星空と出会いに
久しぶりの更新になります。
いつも通りのほのぼのな田中と星見の話です。
田中翔太は走っていた。会社の廊下を、人の合間を縫って走っていた。
定時まで、後二分。廊下を歩く人たちは、見慣れた光景と流そうとしたが、ある違和感を抱く。今日はあの部署への書類の締め日だったかと。いや、むしろつい最近だったではないかと。そう疑問に思ったのも束の間、彼が走っているのはよくあることだと自己解決し、彼らは自分の仕事に戻っていく。人の日常を少し乱して、彼は走る。
急げ。急げ。あの人が帰る前に。きっとすでに退社準備を始めているだろう。急がないと。
走り慣れてしまった経路を駆る。後はエレベーターに乗ればいい。これを曲がった先。
しかし見えたのは、扉が無情にも閉まるところだった。
「ああー!」
思わず叫んだ。ついてない。もう一台も上へと向かい始めている。さらについてない。仕方なく階段に向かう。よりによって三階も上がらなければならない。外回りで疲れた足に鞭打って駆け上がる。
目的の場所に着いた時、いつもの席に、求めた姿は見当たらなかった。
「経理さんは!?」
経理はここにいる人全員に当てはまる呼称だが、彼がそう呼ぶのは一人しかいない。
「今エレベーターに乗ったところですよ」
近くにいた女性の答えに、慌ててエレベーターの方を振り返る。閉まりかけた扉の隙間に、その姿が見えた。

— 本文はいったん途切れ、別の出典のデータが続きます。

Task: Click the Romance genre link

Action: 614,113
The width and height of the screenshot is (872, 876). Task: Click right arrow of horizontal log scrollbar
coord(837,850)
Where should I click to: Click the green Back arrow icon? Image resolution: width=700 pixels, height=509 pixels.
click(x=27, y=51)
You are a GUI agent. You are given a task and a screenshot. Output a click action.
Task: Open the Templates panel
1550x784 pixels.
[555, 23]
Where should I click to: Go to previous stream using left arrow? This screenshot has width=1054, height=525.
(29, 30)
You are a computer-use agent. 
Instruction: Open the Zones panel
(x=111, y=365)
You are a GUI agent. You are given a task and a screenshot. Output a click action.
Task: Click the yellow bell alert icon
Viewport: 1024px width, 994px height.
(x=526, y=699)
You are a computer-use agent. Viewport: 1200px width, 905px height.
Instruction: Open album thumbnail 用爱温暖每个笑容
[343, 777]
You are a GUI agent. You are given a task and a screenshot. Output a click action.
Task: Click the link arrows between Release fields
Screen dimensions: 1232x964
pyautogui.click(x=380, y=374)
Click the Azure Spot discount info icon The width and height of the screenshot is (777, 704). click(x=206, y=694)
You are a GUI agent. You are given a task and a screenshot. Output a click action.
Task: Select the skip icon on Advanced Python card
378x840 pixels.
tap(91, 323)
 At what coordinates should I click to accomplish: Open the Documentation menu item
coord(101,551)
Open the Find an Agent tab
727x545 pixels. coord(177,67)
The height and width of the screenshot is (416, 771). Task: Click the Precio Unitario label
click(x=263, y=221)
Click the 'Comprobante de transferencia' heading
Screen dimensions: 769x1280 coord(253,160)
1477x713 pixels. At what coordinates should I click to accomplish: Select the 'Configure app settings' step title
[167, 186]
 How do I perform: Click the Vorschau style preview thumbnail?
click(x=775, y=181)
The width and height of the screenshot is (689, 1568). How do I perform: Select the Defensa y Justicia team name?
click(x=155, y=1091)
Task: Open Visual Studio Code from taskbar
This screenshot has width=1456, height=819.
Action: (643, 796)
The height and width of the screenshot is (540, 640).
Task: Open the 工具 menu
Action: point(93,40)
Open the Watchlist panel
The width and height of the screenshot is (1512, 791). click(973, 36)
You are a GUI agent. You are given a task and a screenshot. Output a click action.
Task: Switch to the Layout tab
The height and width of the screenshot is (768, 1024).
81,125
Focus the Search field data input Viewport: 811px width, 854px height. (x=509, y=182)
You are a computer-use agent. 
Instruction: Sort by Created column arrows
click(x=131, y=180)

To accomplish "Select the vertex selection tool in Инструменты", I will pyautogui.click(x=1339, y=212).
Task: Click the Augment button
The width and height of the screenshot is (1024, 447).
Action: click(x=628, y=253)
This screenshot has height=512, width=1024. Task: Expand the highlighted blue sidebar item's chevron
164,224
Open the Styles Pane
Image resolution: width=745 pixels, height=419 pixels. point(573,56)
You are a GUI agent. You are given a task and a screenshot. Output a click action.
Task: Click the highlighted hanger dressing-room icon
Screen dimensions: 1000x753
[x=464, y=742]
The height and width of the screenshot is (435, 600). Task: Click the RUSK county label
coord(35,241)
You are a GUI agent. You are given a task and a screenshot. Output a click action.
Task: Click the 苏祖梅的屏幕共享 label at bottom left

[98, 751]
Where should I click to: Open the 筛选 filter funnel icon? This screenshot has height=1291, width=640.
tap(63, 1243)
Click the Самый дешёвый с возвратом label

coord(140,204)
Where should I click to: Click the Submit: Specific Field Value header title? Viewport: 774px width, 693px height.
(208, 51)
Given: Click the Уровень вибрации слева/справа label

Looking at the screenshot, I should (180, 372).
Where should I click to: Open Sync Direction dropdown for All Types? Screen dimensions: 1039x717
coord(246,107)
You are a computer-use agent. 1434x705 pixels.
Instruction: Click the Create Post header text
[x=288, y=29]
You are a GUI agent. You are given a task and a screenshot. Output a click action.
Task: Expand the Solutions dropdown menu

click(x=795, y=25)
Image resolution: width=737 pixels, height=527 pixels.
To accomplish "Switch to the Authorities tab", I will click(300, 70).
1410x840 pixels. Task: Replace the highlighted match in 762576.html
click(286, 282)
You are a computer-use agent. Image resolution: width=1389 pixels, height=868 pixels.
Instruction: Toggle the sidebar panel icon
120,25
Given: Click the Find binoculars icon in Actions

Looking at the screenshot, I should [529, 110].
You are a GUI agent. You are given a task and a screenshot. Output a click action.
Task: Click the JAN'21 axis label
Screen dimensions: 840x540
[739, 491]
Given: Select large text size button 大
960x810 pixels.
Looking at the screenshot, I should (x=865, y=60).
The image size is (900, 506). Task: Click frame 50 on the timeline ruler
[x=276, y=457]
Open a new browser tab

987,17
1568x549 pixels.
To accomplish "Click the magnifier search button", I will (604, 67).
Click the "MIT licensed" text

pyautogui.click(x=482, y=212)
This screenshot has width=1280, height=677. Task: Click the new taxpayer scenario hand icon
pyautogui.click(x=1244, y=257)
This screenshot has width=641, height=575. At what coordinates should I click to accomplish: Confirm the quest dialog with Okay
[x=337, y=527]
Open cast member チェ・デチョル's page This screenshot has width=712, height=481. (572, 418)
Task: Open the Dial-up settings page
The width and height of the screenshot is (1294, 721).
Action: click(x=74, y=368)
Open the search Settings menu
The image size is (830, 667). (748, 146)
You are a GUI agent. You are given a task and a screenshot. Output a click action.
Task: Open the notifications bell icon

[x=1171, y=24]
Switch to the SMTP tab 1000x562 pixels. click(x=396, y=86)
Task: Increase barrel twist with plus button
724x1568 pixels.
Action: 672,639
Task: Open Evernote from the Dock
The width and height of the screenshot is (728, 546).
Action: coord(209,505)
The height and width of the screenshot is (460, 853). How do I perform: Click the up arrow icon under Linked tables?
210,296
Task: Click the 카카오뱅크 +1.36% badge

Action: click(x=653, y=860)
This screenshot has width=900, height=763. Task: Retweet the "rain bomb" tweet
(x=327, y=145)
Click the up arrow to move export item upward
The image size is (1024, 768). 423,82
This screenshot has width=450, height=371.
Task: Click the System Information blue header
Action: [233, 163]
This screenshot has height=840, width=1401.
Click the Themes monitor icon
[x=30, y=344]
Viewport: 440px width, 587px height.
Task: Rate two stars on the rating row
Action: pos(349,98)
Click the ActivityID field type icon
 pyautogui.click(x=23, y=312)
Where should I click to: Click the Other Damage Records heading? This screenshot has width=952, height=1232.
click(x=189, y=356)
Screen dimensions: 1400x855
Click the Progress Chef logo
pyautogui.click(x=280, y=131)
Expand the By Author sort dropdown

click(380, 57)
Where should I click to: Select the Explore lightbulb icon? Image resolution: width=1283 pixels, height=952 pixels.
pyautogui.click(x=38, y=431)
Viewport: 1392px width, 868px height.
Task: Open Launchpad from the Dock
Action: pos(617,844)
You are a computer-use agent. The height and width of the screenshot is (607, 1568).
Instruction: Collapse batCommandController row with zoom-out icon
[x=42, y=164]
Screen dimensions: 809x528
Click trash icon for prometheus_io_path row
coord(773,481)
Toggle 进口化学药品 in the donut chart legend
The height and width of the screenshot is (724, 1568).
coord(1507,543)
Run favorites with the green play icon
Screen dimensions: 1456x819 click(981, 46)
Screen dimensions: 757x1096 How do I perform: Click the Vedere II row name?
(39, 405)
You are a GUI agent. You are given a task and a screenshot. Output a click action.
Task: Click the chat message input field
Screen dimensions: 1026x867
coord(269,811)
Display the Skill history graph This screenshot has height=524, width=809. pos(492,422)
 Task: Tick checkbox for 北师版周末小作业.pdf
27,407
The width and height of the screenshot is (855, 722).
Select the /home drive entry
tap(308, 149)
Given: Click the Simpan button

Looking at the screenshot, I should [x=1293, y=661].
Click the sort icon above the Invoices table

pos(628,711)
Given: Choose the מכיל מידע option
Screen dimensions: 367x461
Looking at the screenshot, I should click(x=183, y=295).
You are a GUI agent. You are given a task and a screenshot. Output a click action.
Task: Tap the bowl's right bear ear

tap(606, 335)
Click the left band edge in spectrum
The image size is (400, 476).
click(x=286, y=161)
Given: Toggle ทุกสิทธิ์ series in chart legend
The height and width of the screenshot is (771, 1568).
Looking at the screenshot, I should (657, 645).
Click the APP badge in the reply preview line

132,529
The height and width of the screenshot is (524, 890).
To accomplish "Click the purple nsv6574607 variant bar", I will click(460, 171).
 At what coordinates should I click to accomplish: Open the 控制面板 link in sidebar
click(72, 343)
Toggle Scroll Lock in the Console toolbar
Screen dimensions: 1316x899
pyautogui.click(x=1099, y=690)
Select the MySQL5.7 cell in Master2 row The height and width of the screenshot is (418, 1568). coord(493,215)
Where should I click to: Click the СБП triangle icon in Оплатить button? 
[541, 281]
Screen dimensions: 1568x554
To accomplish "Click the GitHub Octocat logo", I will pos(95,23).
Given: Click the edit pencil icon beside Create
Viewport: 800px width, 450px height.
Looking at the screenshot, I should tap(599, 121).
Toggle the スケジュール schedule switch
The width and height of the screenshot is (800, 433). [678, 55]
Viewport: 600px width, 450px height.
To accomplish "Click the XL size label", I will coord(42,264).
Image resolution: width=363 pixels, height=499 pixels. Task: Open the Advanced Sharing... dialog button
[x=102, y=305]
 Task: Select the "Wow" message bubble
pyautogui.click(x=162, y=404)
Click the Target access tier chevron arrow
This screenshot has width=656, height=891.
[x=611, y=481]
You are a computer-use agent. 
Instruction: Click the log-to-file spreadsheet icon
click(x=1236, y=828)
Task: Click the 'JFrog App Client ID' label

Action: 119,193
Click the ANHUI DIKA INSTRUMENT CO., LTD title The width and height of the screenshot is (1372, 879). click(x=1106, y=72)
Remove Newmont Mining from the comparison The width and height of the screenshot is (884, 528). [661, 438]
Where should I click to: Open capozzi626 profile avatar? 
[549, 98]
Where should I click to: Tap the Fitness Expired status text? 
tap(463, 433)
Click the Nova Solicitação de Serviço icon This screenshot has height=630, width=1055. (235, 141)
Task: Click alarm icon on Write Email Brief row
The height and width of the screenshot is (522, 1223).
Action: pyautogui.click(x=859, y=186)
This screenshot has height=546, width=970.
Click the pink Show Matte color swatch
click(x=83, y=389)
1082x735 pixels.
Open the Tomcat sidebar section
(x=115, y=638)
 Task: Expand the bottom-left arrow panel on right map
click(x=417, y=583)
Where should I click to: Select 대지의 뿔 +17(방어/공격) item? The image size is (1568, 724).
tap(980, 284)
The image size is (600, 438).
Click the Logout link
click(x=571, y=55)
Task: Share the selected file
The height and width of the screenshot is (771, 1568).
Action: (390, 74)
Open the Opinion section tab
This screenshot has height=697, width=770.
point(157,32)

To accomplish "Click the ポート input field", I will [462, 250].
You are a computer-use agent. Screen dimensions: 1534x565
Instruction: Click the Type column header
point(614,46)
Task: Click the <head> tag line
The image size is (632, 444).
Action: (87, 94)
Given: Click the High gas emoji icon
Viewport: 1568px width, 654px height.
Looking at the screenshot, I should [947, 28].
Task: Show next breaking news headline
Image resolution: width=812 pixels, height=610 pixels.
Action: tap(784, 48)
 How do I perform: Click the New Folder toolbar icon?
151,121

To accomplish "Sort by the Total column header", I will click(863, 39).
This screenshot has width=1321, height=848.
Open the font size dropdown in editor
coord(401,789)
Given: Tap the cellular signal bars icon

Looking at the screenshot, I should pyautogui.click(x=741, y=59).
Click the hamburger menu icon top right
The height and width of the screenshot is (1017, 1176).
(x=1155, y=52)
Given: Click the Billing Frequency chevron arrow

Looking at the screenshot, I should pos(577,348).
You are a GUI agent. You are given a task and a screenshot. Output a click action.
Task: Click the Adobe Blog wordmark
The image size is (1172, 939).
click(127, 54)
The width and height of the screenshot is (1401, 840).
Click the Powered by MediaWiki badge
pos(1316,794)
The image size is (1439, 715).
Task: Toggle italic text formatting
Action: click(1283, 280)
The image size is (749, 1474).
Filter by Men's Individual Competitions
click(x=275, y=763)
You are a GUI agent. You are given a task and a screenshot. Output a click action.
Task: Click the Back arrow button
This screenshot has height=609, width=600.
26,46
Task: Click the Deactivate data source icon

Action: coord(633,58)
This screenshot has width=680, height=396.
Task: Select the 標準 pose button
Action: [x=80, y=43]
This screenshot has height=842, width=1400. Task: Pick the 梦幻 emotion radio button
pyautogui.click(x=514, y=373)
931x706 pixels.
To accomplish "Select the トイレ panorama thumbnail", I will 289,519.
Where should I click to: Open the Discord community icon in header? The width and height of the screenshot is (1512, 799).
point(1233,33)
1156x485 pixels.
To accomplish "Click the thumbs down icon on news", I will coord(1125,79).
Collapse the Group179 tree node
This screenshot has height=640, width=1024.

お礼もそこそこに、扉へ飛びつくがすでに閉まった後だった。もうっ、と悪態をついて再び階段に向かい、今度は駆け降りる。
「経理さん!」
会社を出ようとする背中が止まる。
「俺と、星を見に行きませんか!?」
ロビーに声が響き渡った。
星見学は思いっきり顔を顰めた。家に向かう足を止められたのもそうだが、周囲から注目を浴びる羽目になっていることが不快だった。それも目の前にいる男が原因だ。
流石に追いかけてまで書類を渡しに来たのではないだろうと振り返ったのだ。大声で話しかけなくてもよかったろうに。おそらく走ってきた勢いのまま声が出たのだろうが。
忌々しげに、目の前で膝に手を当てて盛大に咽せている男を見遣った。彼は顔を上げると、もう一度同じことを言う。
「なぜ私が君と星を観に行かねばならんのだ」
星見は不服な表情を隠しもせず話す。周りの状況とその顔を見た彼は、すみませんと謝罪してから、その理由を話し始めた。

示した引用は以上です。